* **Consignes**:
• a. Résumez en deux phrases le texte sur les bâtisseurs de châteaux médiévaux.
• b. Reproduisez à l'identique, dans le texte sur les bâtisseurs de châteaux médiévaux, le passage qui va de « Henri IV a tenté » jusqu'à « toute la région. ».

* **Texte présenté**:
——————
Rapports sur la construction de châteaux médiévaux entre architecture, esthétique et intérêt archéologique
Nous ne connaissons pas particulièrement beaucoup d’architectes et de maîtres d’œuvre du Moyen Âge, comparé à la multitude de bâtiments qui nous sont parvenus. En particulier, lorsqu’il s’agit de la construction de châteaux, seuls quelques noms nous sont connus. Un exemple des îles britanniques est James de Saint-George, que nous savons au service d’Édouard Ier. Les châteaux qu’il a conçus, tels que Harlech, Beaumaris, Conwy, portent sa signature caractéristique. Nous sommes assez bien informés sur son activité pour le roi d’Angleterre, mais nous n’avons pas de vue d’ensemble sur sa vie, son éducation et ses influences.
Cependant, nous pouvons examiner un architecte de châteaux grâce à une assez bonne documentation : l’évêque Benno II d’Osnabrück. Nous le connaissons en tant qu’architecte des châteaux dans le Harz, construits à la demande d’Henri IV – j’ai déjà examiné ces activités de construction de châteaux ailleurs.
Henri IV a tenté de réaffirmer l’ancienne région royale autour du Harz en construisant des châteaux. Il a érigé plusieurs châteaux autour du Harz (par exemple Wigantenstein, Moseburg, Sachsenstein, Spatenberg, Heimburg, Vockenrode et Asenberg) ; cependant, la Harzburg a une signification particulière. Elle portait le nom du Harz et avait pour ambition de dominer toute la région.
« Il [Henri IV] l’a fortifiée [la Harzburg] par une muraille épaisse, des tours et des portes, et l’a ornée intérieurement de bâtiments véritablement royaux. Il y a établi un chapitre et y a rassemblé des objets si riches, ainsi qu’un clergé si important et nombreux de toutes parts, que, grâce à toute son ornementation, elle égalait ou surpassait certains sièges épiscopaux. »
——————
* **Données brutes**:
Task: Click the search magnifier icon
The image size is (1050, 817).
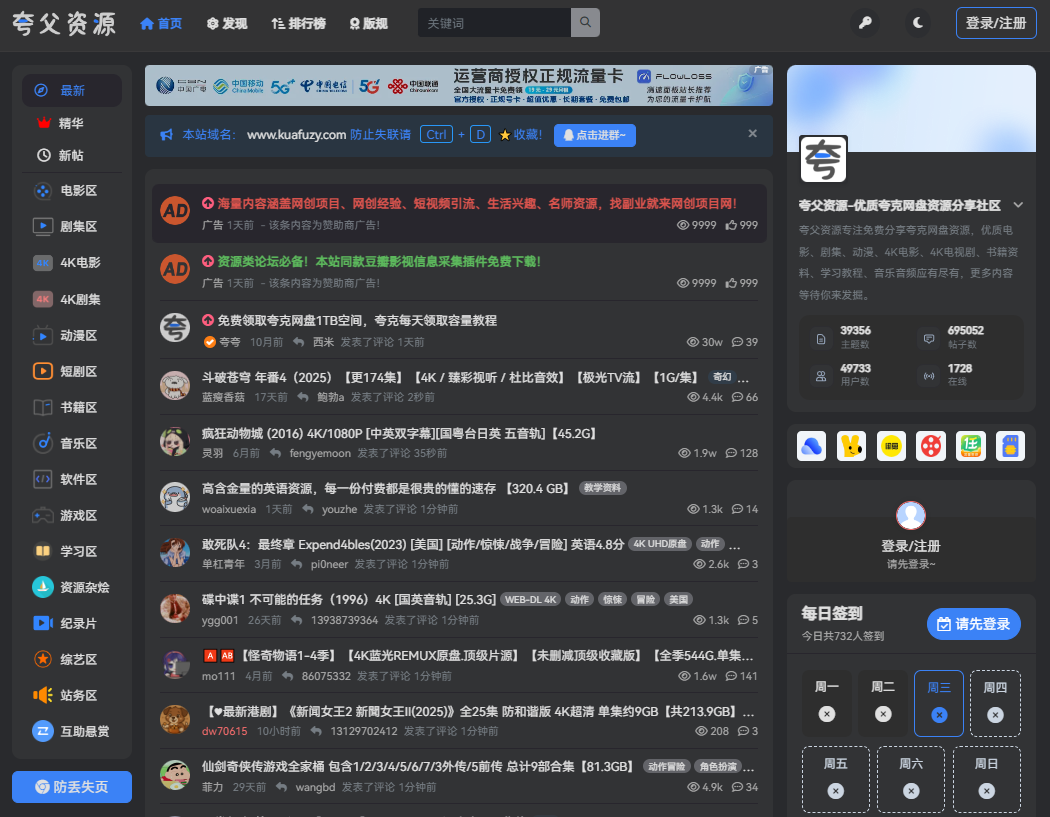Action: (x=585, y=22)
——————
* **Réponses attendues**:
• a. On connaît peu d'architectes de châteaux du Moyen Âge, tel James de Saint-George, au service d'Édouard Ier, dont on connaît l'activité mais pas la vie, l'éducation ni les influences. L'évêque Benno II d'Osnabrück, architecte des châteaux construits dans le Harz à la demande d'Henri IV, est assez bien documenté, et parmi ces châteaux la Harzburg, fortifiée et ornée de bâtiments royaux, devait dominer toute la région.

• b.
Henri IV a tenté de réaffirmer l’ancienne région royale autour du Harz en construisant des châteaux. Il a érigé plusieurs châteaux autour du Harz (par exemple Wigantenstein, Moseburg, Sachsenstein, Spatenberg, Heimburg, Vockenrode et Asenberg) ; cependant, la Harzburg a une signification particulière. Elle portait le nom du Harz et avait pour ambition de dominer toute la région.